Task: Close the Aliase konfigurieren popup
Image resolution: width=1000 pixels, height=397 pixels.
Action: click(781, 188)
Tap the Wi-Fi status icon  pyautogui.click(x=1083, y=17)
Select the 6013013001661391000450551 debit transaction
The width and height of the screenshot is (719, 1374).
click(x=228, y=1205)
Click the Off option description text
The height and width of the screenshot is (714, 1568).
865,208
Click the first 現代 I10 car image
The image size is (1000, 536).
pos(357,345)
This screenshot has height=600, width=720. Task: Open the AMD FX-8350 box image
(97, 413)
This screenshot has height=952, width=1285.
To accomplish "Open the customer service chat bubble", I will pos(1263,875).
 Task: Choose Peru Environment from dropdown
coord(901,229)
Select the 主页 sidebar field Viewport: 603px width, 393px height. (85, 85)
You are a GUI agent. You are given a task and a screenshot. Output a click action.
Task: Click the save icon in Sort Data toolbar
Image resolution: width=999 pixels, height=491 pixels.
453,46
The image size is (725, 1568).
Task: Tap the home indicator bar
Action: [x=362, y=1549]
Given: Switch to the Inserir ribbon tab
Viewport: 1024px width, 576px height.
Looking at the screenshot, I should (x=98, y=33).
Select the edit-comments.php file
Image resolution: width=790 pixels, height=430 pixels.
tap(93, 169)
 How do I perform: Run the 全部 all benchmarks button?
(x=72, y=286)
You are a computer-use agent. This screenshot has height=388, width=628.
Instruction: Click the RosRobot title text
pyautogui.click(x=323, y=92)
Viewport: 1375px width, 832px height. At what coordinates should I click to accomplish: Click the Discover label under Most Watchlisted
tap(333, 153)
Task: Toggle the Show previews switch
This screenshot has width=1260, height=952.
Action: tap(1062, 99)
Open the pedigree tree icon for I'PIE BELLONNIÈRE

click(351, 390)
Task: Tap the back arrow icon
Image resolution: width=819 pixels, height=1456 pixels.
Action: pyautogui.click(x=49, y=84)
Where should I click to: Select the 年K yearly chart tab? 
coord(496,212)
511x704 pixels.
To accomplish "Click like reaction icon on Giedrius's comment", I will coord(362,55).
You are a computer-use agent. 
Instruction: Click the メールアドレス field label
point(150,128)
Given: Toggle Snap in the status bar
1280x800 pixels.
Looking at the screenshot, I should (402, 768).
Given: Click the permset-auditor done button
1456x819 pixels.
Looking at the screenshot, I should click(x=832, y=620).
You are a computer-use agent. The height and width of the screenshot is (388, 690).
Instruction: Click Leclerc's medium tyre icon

+++

◆ **INSTRUCTIONS FOR THE TASK**
Give back exactly what runs from the first line of the listing above to the line that contains "Given: Switch to the Inserir ribbon tab", keeping both end lines.

◆ **COMPLETED TASK**
Task: Close the Aliase konfigurieren popup
Image resolution: width=1000 pixels, height=397 pixels.
Action: click(781, 188)
Tap the Wi-Fi status icon  pyautogui.click(x=1083, y=17)
Select the 6013013001661391000450551 debit transaction
The width and height of the screenshot is (719, 1374).
click(x=228, y=1205)
Click the Off option description text
The height and width of the screenshot is (714, 1568).
865,208
Click the first 現代 I10 car image
The image size is (1000, 536).
pos(357,345)
This screenshot has height=600, width=720. Task: Open the AMD FX-8350 box image
(97, 413)
This screenshot has height=952, width=1285.
To accomplish "Open the customer service chat bubble", I will pos(1263,875).
 Task: Choose Peru Environment from dropdown
coord(901,229)
Select the 主页 sidebar field Viewport: 603px width, 393px height. (85, 85)
You are a GUI agent. You are given a task and a screenshot. Output a click action.
Task: Click the save icon in Sort Data toolbar
Image resolution: width=999 pixels, height=491 pixels.
453,46
The image size is (725, 1568).
Task: Tap the home indicator bar
Action: [x=362, y=1549]
Given: Switch to the Inserir ribbon tab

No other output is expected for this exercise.